+++ ENTRIES SUPPLIED +++
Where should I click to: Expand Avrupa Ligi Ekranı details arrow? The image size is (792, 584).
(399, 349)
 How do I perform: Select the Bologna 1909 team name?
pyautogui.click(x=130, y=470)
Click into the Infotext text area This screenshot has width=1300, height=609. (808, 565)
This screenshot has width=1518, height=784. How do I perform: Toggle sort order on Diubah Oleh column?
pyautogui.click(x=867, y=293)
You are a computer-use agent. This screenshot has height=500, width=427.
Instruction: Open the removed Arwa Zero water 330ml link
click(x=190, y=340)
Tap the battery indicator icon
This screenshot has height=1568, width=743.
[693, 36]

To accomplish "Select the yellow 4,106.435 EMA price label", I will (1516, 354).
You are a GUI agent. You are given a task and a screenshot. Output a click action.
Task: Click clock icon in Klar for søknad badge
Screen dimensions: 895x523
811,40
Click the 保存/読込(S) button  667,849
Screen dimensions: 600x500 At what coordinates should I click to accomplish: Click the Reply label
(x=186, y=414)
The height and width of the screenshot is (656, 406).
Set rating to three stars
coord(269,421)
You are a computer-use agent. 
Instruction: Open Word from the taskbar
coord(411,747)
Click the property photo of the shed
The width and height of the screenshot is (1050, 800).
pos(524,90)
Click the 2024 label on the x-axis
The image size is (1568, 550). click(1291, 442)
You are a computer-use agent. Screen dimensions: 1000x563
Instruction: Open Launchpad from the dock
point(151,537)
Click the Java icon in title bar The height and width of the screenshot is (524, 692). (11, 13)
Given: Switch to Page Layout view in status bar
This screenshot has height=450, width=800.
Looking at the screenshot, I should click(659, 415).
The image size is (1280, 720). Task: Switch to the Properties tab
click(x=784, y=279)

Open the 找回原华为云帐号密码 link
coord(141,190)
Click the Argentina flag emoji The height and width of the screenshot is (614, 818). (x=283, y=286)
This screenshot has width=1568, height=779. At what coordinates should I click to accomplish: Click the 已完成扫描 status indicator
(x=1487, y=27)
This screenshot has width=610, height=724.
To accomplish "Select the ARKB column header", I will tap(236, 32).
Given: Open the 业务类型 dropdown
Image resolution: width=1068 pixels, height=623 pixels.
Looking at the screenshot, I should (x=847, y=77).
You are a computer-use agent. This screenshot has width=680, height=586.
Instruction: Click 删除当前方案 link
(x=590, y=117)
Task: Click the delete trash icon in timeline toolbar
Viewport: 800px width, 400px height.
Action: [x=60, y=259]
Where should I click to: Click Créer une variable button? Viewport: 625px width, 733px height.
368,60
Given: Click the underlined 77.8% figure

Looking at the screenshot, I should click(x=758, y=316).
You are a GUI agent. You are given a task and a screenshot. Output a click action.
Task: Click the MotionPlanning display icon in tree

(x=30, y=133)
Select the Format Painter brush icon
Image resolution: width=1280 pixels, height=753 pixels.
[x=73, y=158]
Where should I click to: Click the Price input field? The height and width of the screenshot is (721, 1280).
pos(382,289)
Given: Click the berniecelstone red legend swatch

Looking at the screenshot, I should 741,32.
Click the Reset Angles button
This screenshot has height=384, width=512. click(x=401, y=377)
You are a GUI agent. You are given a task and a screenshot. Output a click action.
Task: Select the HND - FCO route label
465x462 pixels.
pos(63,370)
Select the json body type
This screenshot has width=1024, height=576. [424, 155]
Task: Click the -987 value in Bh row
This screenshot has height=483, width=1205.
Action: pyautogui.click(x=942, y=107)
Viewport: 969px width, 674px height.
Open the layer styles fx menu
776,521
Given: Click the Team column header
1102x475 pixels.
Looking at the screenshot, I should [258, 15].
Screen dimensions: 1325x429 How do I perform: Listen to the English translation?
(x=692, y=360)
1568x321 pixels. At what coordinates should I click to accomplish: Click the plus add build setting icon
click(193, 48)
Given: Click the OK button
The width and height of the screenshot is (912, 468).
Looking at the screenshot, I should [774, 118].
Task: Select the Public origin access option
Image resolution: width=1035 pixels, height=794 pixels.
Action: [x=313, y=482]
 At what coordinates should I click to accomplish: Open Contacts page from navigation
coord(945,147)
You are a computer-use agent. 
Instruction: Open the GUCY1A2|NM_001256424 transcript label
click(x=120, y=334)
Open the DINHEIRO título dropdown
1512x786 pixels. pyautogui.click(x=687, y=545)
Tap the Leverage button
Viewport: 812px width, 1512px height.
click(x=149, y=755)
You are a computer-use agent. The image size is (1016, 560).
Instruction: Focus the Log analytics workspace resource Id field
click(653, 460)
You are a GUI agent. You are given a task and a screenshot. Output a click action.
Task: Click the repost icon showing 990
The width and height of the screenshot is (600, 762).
+++
Would you transcribe every entry exactly, leaving nothing out?

#### [RESULT OF THIS TASK]
Where should I click to: Expand Avrupa Ligi Ekranı details arrow? The image size is (792, 584).
(399, 349)
 How do I perform: Select the Bologna 1909 team name?
pyautogui.click(x=130, y=470)
Click into the Infotext text area This screenshot has width=1300, height=609. (808, 565)
This screenshot has width=1518, height=784. How do I perform: Toggle sort order on Diubah Oleh column?
pyautogui.click(x=867, y=293)
You are a computer-use agent. This screenshot has height=500, width=427.
Instruction: Open the removed Arwa Zero water 330ml link
click(x=190, y=340)
Tap the battery indicator icon
This screenshot has height=1568, width=743.
[693, 36]

To accomplish "Select the yellow 4,106.435 EMA price label", I will (1516, 354).
You are a GUI agent. You are given a task and a screenshot. Output a click action.
Task: Click clock icon in Klar for søknad badge
Screen dimensions: 895x523
811,40
Click the 保存/読込(S) button  667,849
Screen dimensions: 600x500 At what coordinates should I click to accomplish: Click the Reply label
(x=186, y=414)
The height and width of the screenshot is (656, 406).
Set rating to three stars
coord(269,421)
You are a computer-use agent. 
Instruction: Open Word from the taskbar
coord(411,747)
Click the property photo of the shed
The width and height of the screenshot is (1050, 800).
pos(524,90)
Click the 2024 label on the x-axis
The image size is (1568, 550). click(1291, 442)
You are a computer-use agent. Screen dimensions: 1000x563
Instruction: Open Launchpad from the dock
point(151,537)
Click the Java icon in title bar The height and width of the screenshot is (524, 692). (11, 13)
Given: Switch to Page Layout view in status bar
This screenshot has height=450, width=800.
Looking at the screenshot, I should click(659, 415).
The image size is (1280, 720). Task: Switch to the Properties tab
click(x=784, y=279)

Open the 找回原华为云帐号密码 link
coord(141,190)
Click the Argentina flag emoji The height and width of the screenshot is (614, 818). (x=283, y=286)
This screenshot has width=1568, height=779. At what coordinates should I click to accomplish: Click the 已完成扫描 status indicator
(x=1487, y=27)
This screenshot has width=610, height=724.
To accomplish "Select the ARKB column header", I will tap(236, 32).
Given: Open the 业务类型 dropdown
Image resolution: width=1068 pixels, height=623 pixels.
Looking at the screenshot, I should (x=847, y=77).
You are a computer-use agent. This screenshot has width=680, height=586.
Instruction: Click 删除当前方案 link
(x=590, y=117)
Task: Click the delete trash icon in timeline toolbar
Viewport: 800px width, 400px height.
Action: [x=60, y=259]
Where should I click to: Click Créer une variable button? Viewport: 625px width, 733px height.
368,60
Given: Click the underlined 77.8% figure

Looking at the screenshot, I should click(x=758, y=316).
You are a GUI agent. You are given a task and a screenshot. Output a click action.
Task: Click the MotionPlanning display icon in tree

(x=30, y=133)
Select the Format Painter brush icon
Image resolution: width=1280 pixels, height=753 pixels.
[x=73, y=158]
Where should I click to: Click the Price input field? The height and width of the screenshot is (721, 1280).
pos(382,289)
Given: Click the berniecelstone red legend swatch

Looking at the screenshot, I should 741,32.
Click the Reset Angles button
This screenshot has height=384, width=512. click(x=401, y=377)
You are a GUI agent. You are given a task and a screenshot. Output a click action.
Task: Select the HND - FCO route label
465x462 pixels.
pos(63,370)
Select the json body type
This screenshot has width=1024, height=576. [424, 155]
Task: Click the -987 value in Bh row
This screenshot has height=483, width=1205.
Action: pyautogui.click(x=942, y=107)
Viewport: 969px width, 674px height.
Open the layer styles fx menu
776,521
Given: Click the Team column header
1102x475 pixels.
Looking at the screenshot, I should [258, 15].
Screen dimensions: 1325x429 How do I perform: Listen to the English translation?
(x=692, y=360)
1568x321 pixels. At what coordinates should I click to accomplish: Click the plus add build setting icon
click(193, 48)
Given: Click the OK button
The width and height of the screenshot is (912, 468).
Looking at the screenshot, I should [774, 118].
Task: Select the Public origin access option
Image resolution: width=1035 pixels, height=794 pixels.
Action: [x=313, y=482]
 At what coordinates should I click to accomplish: Open Contacts page from navigation
coord(945,147)
You are a computer-use agent. 
Instruction: Open the GUCY1A2|NM_001256424 transcript label
click(x=120, y=334)
Open the DINHEIRO título dropdown
1512x786 pixels. pyautogui.click(x=687, y=545)
Tap the Leverage button
Viewport: 812px width, 1512px height.
click(x=149, y=755)
You are a computer-use agent. The image size is (1016, 560).
Instruction: Focus the Log analytics workspace resource Id field
click(653, 460)
You are a GUI agent. You are given a task and a screenshot. Output a click action.
Task: Click the repost icon showing 990
The width and height of the screenshot is (600, 762).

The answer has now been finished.